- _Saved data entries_
────────

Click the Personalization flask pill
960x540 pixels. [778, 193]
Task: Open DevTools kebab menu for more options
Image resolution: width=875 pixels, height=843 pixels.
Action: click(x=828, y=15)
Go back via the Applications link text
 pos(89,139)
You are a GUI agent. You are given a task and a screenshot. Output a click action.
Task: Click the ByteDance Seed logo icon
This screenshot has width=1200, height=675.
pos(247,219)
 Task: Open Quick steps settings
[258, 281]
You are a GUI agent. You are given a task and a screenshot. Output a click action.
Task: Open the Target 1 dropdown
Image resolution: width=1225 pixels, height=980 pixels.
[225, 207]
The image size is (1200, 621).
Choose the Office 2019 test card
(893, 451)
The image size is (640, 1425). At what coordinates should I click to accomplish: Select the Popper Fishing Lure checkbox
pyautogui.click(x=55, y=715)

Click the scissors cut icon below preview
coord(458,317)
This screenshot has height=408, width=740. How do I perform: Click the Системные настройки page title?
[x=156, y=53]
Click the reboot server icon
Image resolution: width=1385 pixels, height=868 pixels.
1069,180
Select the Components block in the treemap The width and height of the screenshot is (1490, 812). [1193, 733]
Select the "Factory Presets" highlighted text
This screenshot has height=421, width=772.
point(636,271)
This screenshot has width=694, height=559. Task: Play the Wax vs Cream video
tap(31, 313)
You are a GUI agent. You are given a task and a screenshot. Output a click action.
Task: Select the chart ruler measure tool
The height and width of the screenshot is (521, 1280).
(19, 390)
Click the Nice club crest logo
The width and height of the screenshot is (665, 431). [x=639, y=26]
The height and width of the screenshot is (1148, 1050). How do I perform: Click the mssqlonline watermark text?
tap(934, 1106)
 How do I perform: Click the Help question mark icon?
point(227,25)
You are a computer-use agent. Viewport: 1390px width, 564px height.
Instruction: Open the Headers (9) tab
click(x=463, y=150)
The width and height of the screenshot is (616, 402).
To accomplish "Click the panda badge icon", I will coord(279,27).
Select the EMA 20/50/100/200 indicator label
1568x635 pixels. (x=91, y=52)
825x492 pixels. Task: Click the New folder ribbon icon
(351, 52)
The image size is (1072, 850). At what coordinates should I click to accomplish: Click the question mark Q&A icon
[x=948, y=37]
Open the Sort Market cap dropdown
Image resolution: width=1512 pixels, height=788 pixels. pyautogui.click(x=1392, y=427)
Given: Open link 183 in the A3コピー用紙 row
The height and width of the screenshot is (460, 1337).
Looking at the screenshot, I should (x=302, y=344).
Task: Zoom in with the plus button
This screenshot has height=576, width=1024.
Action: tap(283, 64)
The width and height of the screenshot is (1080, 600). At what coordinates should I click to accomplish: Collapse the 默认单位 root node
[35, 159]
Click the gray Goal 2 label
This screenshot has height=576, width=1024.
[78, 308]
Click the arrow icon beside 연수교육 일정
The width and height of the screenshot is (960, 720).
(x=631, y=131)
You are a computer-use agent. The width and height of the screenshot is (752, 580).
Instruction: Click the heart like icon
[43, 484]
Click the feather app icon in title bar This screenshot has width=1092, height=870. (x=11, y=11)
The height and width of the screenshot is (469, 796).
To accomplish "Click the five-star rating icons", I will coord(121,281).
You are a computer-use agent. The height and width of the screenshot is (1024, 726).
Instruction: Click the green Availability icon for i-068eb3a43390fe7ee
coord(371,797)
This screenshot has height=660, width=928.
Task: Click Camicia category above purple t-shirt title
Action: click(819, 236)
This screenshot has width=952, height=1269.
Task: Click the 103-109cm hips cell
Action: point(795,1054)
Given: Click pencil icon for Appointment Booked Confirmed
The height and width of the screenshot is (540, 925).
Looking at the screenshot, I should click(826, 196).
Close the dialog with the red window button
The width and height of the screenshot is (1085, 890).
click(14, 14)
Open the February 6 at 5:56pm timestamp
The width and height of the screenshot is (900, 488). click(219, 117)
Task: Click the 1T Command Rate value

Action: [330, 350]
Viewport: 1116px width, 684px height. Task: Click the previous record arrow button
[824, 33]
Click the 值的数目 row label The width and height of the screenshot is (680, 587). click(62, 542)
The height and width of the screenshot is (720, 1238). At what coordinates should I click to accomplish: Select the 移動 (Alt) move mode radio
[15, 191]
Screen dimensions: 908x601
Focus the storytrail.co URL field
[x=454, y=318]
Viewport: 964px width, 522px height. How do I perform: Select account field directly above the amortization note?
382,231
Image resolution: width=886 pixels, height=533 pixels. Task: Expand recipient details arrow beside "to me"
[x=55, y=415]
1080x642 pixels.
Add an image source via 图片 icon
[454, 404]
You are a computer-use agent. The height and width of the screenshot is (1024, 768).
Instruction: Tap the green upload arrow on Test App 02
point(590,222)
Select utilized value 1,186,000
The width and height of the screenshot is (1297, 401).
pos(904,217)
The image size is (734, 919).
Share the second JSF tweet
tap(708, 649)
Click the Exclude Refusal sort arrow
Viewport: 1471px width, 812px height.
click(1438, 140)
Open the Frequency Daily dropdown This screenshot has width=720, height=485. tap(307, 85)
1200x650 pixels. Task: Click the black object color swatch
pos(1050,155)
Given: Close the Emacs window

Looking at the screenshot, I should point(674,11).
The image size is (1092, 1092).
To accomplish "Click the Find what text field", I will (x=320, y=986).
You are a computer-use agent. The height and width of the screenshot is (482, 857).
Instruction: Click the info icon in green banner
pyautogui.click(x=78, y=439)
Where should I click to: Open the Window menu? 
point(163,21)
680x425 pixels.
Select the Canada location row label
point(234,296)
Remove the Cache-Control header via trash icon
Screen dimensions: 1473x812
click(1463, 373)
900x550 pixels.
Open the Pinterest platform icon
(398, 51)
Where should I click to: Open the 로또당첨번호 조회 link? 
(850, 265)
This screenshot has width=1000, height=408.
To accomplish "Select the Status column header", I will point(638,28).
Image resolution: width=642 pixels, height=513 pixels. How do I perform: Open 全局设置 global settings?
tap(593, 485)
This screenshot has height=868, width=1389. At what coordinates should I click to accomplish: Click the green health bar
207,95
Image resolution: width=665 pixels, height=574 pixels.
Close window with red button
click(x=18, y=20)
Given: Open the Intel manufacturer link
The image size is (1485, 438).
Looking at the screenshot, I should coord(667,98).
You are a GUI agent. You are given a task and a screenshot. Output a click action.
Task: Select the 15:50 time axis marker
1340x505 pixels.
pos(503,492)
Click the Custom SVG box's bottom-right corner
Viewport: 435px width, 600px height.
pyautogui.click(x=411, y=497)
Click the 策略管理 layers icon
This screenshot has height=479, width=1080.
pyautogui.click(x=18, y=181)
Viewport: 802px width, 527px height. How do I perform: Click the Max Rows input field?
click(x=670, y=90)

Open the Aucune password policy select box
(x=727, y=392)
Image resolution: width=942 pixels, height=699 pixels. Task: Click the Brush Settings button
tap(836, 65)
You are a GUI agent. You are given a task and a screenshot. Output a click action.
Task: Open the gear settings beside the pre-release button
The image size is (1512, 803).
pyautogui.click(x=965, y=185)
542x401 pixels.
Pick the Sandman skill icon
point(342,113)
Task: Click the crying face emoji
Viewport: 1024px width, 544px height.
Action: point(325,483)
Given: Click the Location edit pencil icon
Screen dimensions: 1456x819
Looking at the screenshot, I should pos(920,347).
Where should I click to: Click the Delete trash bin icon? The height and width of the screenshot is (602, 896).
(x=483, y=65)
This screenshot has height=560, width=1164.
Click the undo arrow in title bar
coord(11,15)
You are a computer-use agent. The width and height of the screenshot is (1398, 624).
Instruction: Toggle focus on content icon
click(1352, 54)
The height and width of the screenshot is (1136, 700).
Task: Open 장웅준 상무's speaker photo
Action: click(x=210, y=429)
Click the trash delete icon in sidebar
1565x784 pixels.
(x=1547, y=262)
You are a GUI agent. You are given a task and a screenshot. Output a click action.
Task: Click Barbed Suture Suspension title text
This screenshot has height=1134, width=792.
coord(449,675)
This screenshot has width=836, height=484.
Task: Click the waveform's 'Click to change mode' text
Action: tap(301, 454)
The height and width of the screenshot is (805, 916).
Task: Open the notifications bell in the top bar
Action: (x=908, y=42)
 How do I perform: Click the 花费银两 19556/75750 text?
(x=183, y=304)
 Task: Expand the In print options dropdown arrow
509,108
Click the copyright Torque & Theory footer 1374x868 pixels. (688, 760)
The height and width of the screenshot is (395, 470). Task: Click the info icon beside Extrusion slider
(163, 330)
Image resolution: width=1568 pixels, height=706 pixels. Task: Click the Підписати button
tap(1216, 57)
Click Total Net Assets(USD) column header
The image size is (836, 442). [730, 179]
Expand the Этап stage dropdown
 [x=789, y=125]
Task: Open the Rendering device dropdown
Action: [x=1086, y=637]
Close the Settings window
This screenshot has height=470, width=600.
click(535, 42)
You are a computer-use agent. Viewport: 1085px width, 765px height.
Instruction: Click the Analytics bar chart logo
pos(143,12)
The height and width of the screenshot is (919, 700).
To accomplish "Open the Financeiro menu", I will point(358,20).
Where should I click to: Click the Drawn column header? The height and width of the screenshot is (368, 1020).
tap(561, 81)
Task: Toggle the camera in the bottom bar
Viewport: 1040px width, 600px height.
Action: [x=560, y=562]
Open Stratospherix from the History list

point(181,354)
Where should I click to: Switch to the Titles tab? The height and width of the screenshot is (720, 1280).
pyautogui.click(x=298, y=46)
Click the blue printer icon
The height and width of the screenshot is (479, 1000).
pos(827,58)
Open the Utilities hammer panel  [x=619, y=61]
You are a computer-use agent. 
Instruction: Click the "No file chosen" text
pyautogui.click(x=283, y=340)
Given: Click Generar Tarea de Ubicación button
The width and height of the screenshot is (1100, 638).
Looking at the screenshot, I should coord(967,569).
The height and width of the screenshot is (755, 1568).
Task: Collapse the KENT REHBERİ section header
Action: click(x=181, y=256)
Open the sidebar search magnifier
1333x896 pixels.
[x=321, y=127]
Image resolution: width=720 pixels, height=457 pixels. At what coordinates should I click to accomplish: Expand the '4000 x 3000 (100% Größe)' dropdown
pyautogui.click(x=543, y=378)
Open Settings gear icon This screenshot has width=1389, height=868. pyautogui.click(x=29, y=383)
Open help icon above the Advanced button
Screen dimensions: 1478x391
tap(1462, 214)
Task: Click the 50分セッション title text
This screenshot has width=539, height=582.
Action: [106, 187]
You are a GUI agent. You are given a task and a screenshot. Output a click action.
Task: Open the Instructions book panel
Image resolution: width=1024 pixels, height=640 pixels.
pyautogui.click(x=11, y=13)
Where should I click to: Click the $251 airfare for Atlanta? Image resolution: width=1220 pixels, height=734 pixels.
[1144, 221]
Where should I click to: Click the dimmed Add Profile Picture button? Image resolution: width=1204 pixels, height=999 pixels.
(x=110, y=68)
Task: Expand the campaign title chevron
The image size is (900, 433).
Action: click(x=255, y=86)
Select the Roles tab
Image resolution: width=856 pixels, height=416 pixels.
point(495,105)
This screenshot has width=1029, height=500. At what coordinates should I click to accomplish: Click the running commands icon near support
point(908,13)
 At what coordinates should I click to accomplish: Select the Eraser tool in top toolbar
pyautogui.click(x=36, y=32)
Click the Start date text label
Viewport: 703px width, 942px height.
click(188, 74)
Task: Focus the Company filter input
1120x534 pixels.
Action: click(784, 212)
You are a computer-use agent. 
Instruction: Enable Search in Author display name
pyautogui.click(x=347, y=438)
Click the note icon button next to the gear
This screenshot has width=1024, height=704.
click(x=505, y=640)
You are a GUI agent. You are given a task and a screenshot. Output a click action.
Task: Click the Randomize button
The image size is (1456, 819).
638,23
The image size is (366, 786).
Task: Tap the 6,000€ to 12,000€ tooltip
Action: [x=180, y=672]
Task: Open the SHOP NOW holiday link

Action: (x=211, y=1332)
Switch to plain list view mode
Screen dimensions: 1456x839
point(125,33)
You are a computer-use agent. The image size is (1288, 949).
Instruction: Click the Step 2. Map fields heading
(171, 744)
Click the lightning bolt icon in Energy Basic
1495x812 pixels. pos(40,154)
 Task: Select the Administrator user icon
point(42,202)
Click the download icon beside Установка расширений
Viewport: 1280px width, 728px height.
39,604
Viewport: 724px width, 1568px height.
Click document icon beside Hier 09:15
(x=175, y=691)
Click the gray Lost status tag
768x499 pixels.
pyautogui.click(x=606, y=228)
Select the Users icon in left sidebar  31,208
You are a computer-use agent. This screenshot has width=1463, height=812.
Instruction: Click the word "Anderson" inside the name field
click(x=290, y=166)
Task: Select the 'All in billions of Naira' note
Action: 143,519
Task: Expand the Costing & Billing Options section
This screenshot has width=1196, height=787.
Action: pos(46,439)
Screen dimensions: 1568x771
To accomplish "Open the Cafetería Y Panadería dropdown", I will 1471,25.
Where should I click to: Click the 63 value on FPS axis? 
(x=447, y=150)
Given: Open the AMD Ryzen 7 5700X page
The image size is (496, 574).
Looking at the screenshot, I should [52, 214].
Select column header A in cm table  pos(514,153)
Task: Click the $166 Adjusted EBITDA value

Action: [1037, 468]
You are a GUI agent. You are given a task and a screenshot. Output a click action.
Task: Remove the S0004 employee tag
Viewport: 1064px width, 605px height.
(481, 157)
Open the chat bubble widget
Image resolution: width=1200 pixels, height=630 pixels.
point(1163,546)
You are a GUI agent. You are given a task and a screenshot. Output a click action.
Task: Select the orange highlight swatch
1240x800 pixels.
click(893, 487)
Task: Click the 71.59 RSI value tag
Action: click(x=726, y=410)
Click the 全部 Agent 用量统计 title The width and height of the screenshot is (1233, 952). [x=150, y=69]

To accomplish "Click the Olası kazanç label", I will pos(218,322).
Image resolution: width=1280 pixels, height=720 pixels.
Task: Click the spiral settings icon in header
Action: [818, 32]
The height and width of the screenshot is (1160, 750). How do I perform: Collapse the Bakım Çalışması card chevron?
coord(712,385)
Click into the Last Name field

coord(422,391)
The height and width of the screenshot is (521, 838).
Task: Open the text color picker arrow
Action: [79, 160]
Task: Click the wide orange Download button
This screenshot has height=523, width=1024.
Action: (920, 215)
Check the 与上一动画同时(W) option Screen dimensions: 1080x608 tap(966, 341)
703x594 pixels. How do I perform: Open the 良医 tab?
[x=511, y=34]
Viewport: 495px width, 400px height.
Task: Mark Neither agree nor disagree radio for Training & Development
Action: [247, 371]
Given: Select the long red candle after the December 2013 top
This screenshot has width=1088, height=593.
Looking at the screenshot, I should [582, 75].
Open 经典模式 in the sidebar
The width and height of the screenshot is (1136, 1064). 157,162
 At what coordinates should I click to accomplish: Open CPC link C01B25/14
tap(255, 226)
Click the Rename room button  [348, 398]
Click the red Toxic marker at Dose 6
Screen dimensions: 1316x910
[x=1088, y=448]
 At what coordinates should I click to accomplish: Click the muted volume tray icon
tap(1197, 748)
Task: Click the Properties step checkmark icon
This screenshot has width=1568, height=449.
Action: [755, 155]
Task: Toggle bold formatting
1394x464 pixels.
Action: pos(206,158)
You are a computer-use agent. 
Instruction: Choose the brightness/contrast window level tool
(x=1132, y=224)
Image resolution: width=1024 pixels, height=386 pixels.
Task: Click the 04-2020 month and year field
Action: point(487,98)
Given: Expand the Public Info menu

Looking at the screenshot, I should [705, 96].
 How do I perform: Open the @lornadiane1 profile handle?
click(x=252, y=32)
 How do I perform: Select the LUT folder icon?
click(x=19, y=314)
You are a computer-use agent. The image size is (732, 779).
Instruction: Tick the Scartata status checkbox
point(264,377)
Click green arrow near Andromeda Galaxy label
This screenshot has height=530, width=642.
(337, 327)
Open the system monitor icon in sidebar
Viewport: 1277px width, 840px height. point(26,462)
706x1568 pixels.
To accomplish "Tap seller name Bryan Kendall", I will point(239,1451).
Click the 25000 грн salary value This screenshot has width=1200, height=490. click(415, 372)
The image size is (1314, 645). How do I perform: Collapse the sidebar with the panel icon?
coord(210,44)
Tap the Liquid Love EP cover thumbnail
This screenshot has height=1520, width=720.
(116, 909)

────────

- _EXERCISE OBJECTIVE_
In the lines above, find each one with "bottom" and list it.

- _PROBLEM SOLUTION_
Click the Custom SVG box's bottom-right corner
Task: Toggle the camera in the bottom bar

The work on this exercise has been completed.